What you need to do =>
Answer these questions from the gdal-dev post on raster algebra.
(a) For pixel-by-pixel operations, what must be cached for each band instead of a single block?
(b) In a block-based design working on multiple bands, what combination of bands is the worst case?
(c) How can a large row-by-row operation be rewritten so that poor parallelization is not a real problem?

Source passage =>
►
[gdal-dev] Update on RFC 62: Raster algebra

Fri Sep 23 05:19:23 PDT 2016

>> Richard Barnes:
>>In building tile/block managers, I too have found it difficult to use iterators or design algorithms without specifically considering both tiles/blocks >>and cells. Without doing so, it is very easy to write code which is (extremely) cache inefficient.

I think that is also Ari's main objection and a valid one too. It is possible to qualify "extremely" though: for pixel-by-pixel operations it means having to cache a whole row of blocks for each band, rather than a single block (or do some really expensive swapping). So in the worst case, I have blocks that are one full column of the band, then I need to cache the complete dataset. In the best case I have blocks that are a single row and I need to cache only a single block.

My personal justification for going this route anyway is that I intend to do operations on multiple bands that may have different block sizes. Now imagine a design the works on the basis of blocks and that keeps blocks in cache until they are no longer needed.  In the worst case I would have a combination of bands where one has full rows as blocks and the other has full columns as blocks; I would then need to cache the complete dataset. In the best case I would have two datasets with identical block sizes and I would need to cache only a single block per dataset.

So, in both solutions there is a worst case that requires caching the whole dataset and a best case requiring only a single block per dataset. In both solutions the problem can be solved if you can control the block sizes. I can see that row-by-row will be problematic more often than block-by-block, but the extremes are the same.

I think another problem people see with the row-by-row solution is that it does not parallelize well. However, I do not think that is a real problem because it is possible to rewrite a large row-by-row operation as a number of row-by-row operations on subsets (possibly blocks, but not necessarily so) of the raster data sets.
◄
Data provided =>
►
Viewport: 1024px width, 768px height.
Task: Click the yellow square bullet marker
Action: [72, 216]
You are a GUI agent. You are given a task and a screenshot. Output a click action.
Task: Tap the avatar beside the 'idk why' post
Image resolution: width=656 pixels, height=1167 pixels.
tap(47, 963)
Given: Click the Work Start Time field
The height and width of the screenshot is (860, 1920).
◄
►
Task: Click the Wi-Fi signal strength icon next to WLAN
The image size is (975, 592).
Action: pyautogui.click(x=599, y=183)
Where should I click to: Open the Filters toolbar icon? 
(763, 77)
◄
►
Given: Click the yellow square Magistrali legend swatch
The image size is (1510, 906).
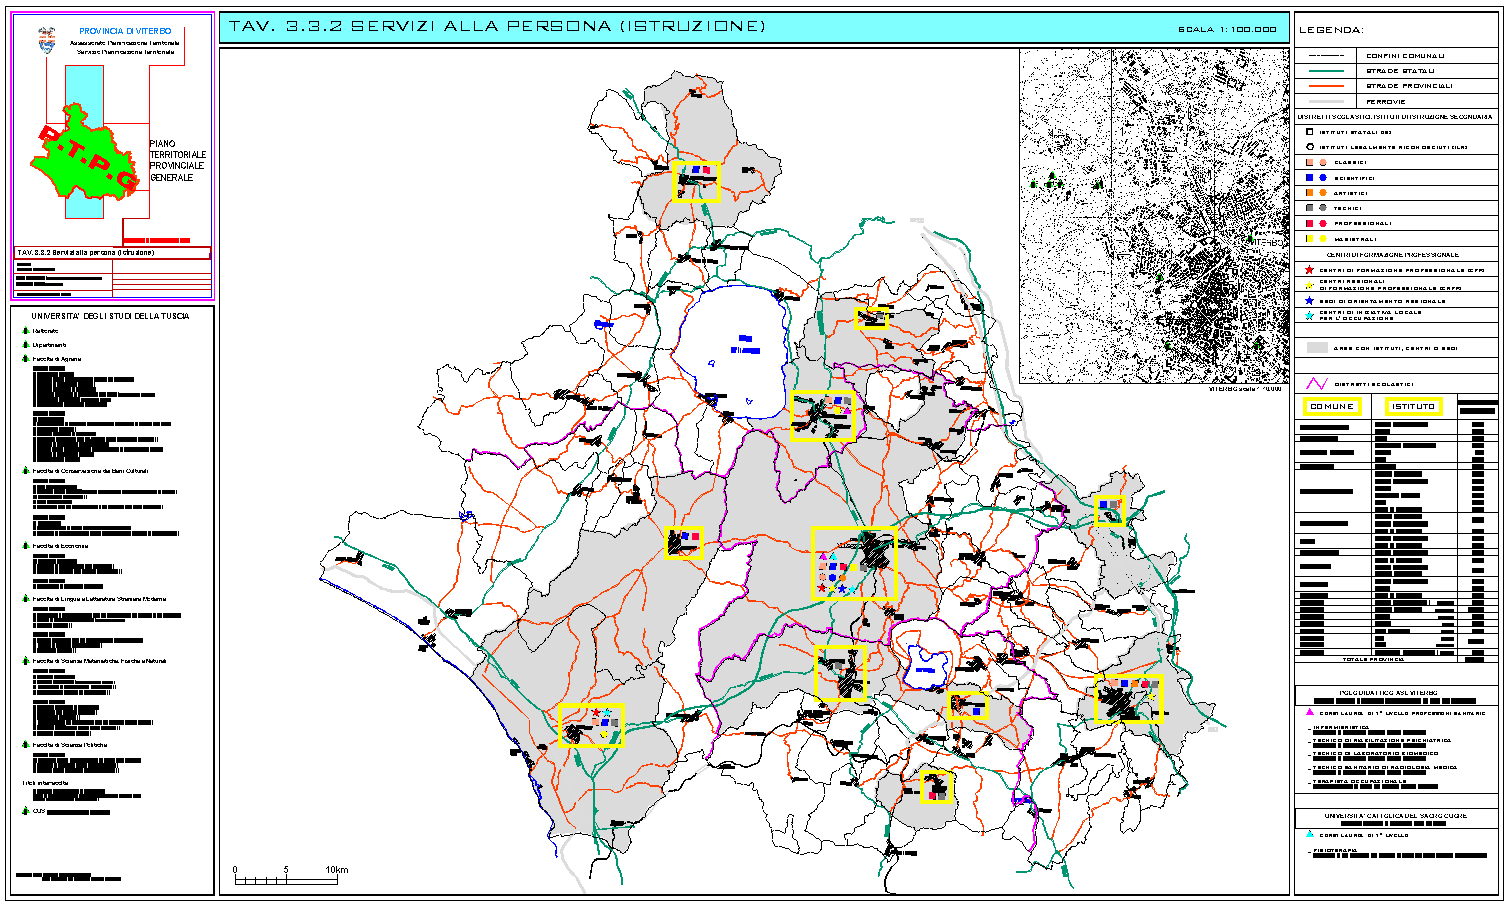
◄
Result of this task =>
(a) A whole row of blocks.
(b) One band has full rows as blocks and the other has full columns as blocks, so the complete dataset must be cached.
(c) As a number of row-by-row operations on subsets of the raster data sets. The subsets may be blocks, but not necessarily.